> _Required work_
Please render the records from the line containing "You are a GUI" through the line containing "(x=313, y=136)" as a Markdown table with a Row column for the row number and a Line column for the line, leaving out blank lines.

> _Data provided_
* * *
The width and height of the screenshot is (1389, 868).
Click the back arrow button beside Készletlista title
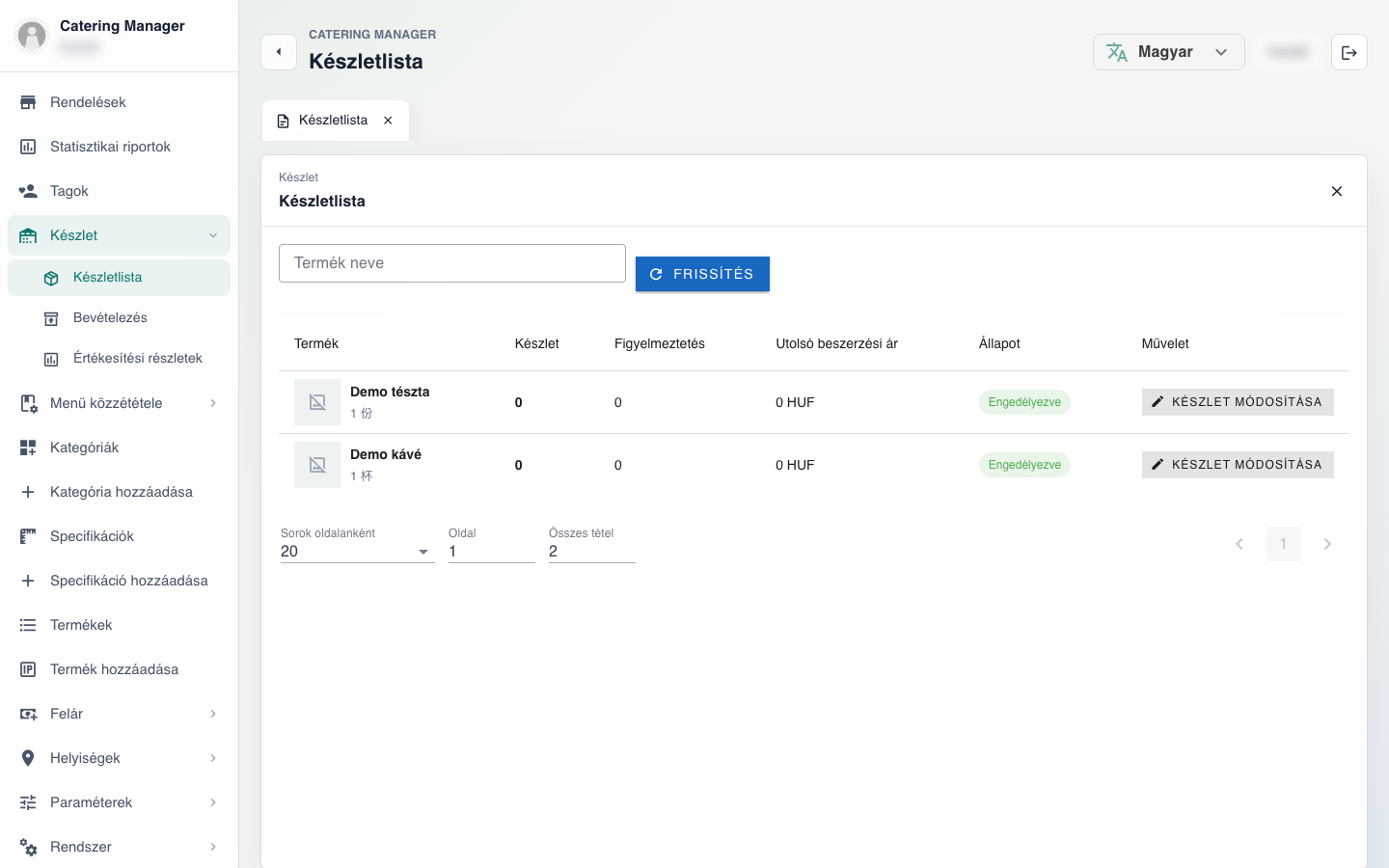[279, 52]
* * *
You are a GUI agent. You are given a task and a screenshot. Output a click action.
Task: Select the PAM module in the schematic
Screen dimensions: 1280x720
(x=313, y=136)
* * *
> _Correct answer_
| Row | Line |
|---|---|
| 1 | You are a GUI agent. You are given a task and a screenshot. Output a click action. |
| 2 | Task: Select the PAM module in the schematic |
| 3 | Screen dimensions: 1280x720 |
| 4 | (x=313, y=136) |